It’s no secret that I love sweet things. It therefore shouldn’t surprise anyone that one of my favourite Christmas traditions is dessert focussed. Or more specifically, custard focussed. As a kid, I didn’t like plum pudding, so Christmas dessert was just a bowl full of custard. I have fond memories of making an enormous vat of custard with the family on Christmas day and indulging in bowlfuls of custard with my cousins, sans pudding.
These days I happily enjoy pudding and brandy butter, but the dousing in custard is mandatory. This Christmas, I was slated to lunch with the in-laws. When I found out that custard isn’t ordinarily part of their Christmas day spread, I happily volunteered to bring some along.
I tracked down a simple recipe for custard on the Gourmet Traveller Australia site. The recipe said that it serves 6. I planned to make the custard do double time, serving it for Christmas eve dinner with friends and taking it along to Christmas lunch. Total number of guests needing custard was 26, so I initially planned to triple the recipe. Then Mr M came home with enough cream, milk and eggs to quadruple the recipe. Perfect!
Hesitations about the quantity of custard began when I saw the debris from 24 eggs. Yes, 24 eggs:
I realised I had a serious custard problem when I was in the final stages of the recipe and there was enough custard to fill my enormous pasta pot to the brim. I chilled the mixture down, then decanted it into some milk bottles for easy transportation…
4 litres. 4 litres!
I duly served the custard on Christmas eve to friends and at Christmas lunch. Despite my heavy handed pushing of the custard, and leading by example in eating it by the bowlful, after the two events I had close to 2 litres left. I palmed some custard off to W, took some to Christmas dinner and still took about 500ml home after all Christmas activities were finished.

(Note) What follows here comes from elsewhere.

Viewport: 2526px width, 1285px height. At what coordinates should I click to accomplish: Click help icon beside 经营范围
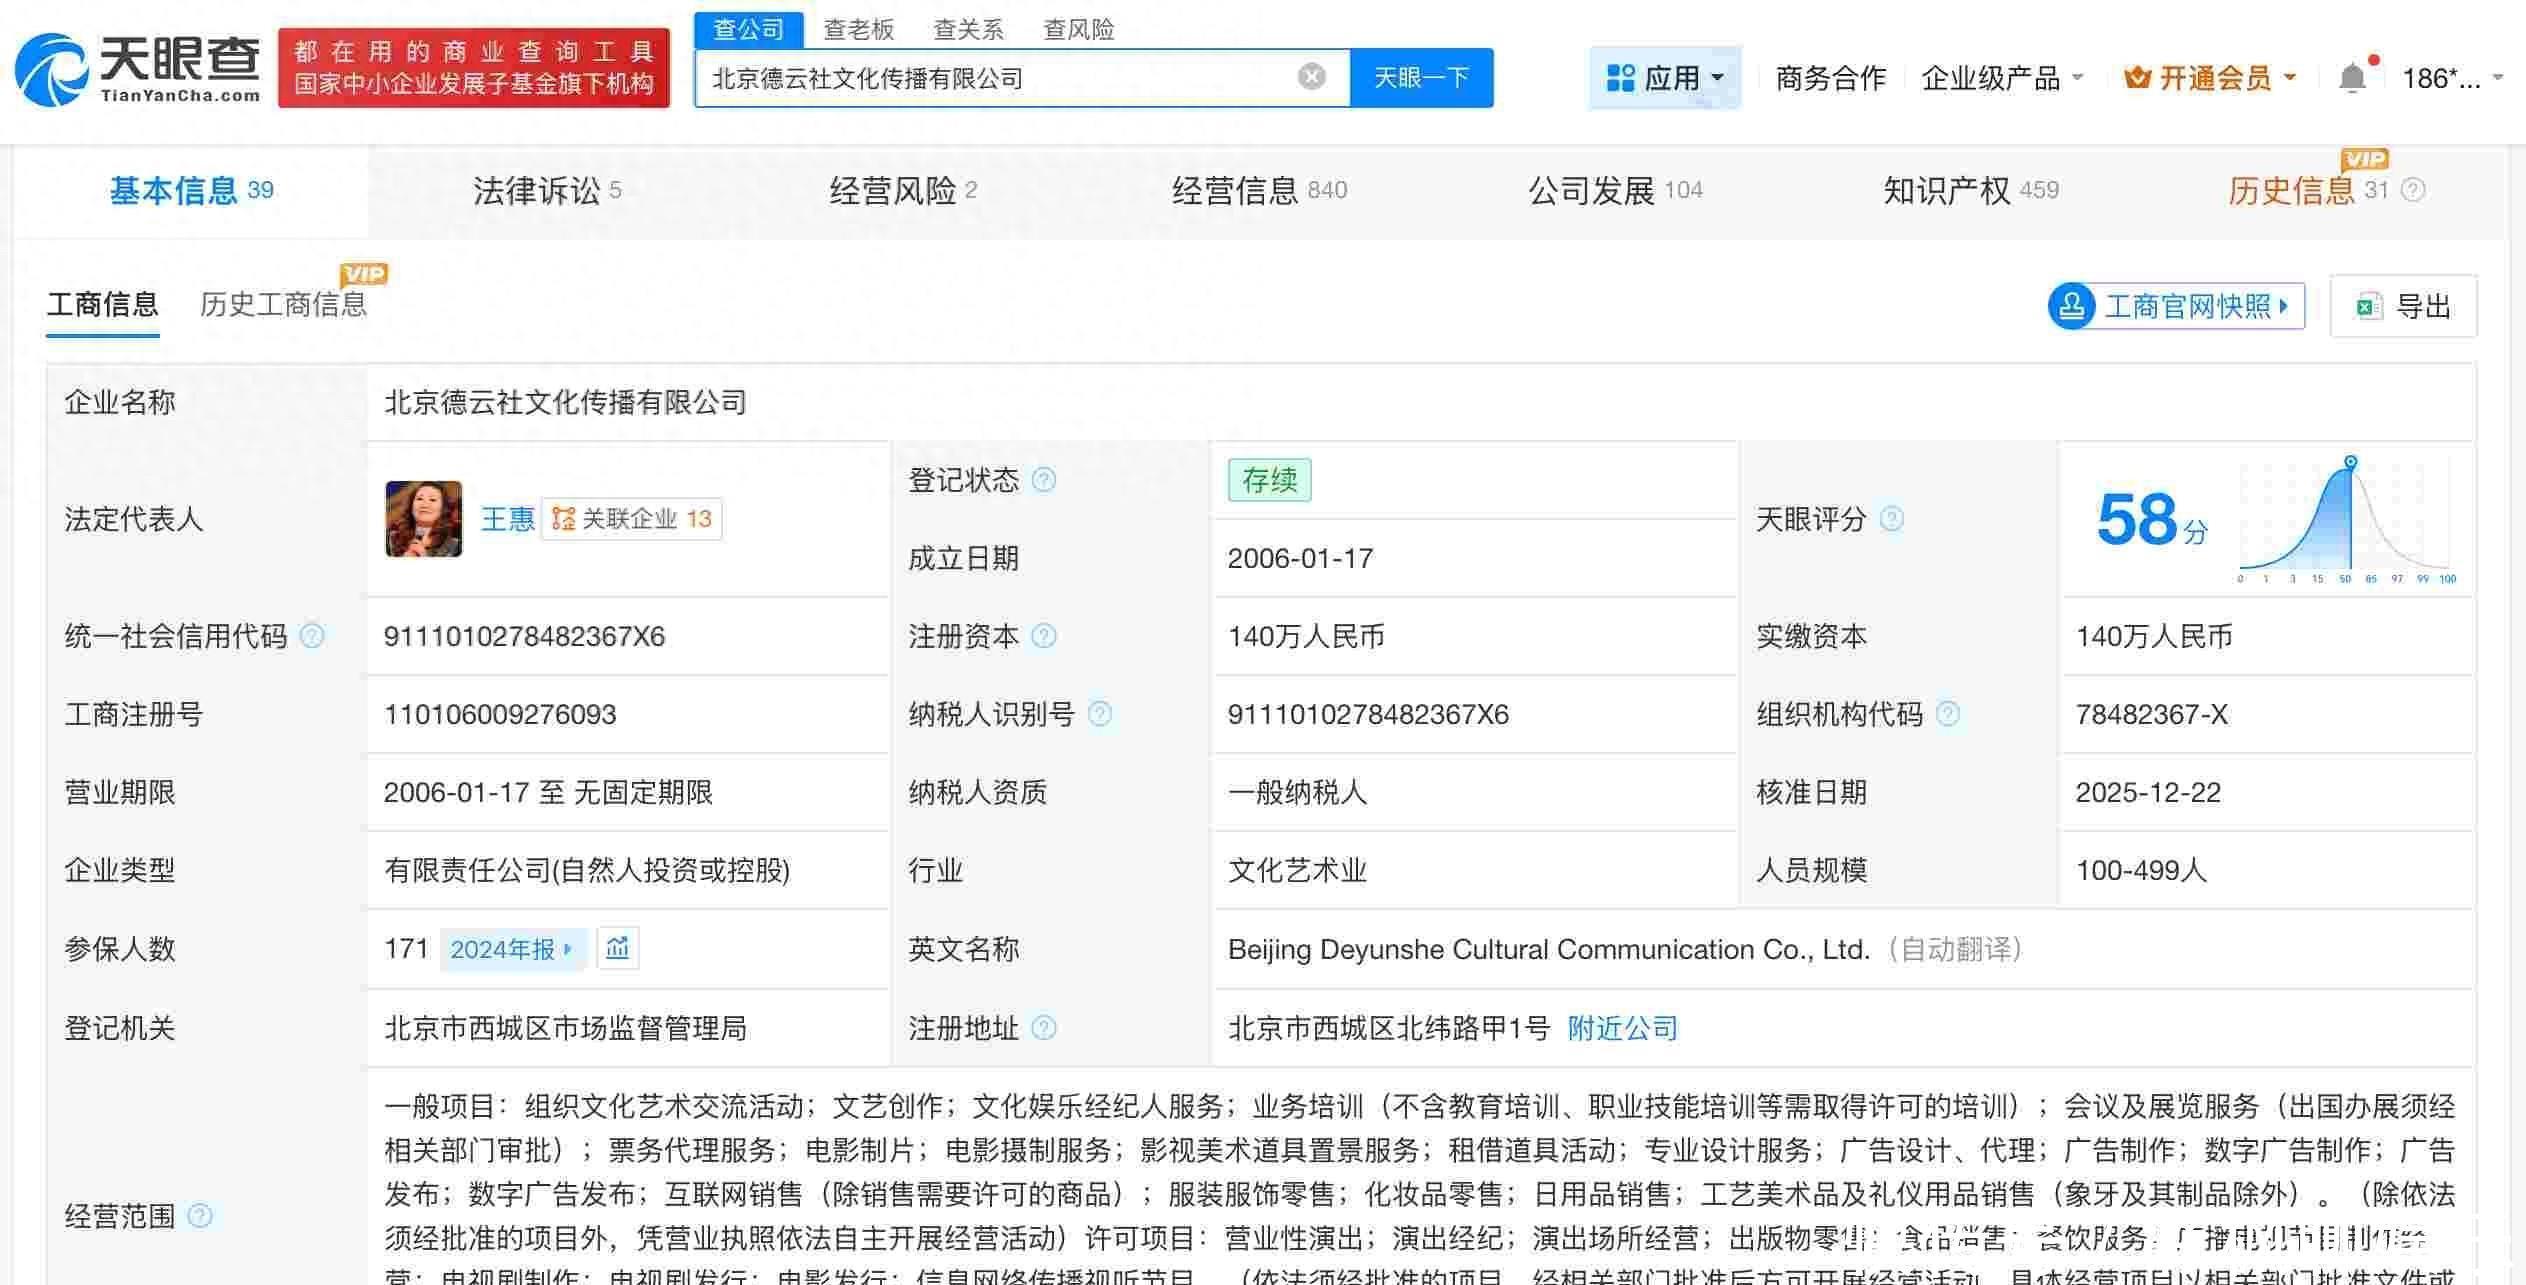click(x=200, y=1216)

So the lesson to be learnt is – you can have too much custard. And when a recipe suggests 1 litre for 6 people, that does not hold for Christmas day. A rough working guide would be about 1L for 15 or so people, and you may have some left over.
1 vanilla bean
6 egg yolks
150g caster sugar
- Place milk, cream and seeds from vanilla bean in a heavy based saucepan and heat to just below boiling.
- Separate eggs and place egg yolks and sugar in a bowl.
- Whisk egg yolks and sugar until very thick and pale.
- Slowly pour hot cream mixture over the egg yolk mixture, whisking continuously. Go very slowly, this is the scary part where the mixture may split (hence no photos!)
- Pour the custard into a clean saucepan and cook, stirring continuously until the custard has thickened enough to coat the back of a spoon.
- Strain the custard into a bowl over iced water and allow to cool completely. I kept whisking the custard until it was cool (again, fear of splitting!)
- Decant into a container and refrigerate until required.
- To serve, gently reheat the custard in a saucepan, stirring constantly. Or you could just eat it cold. Enjoy!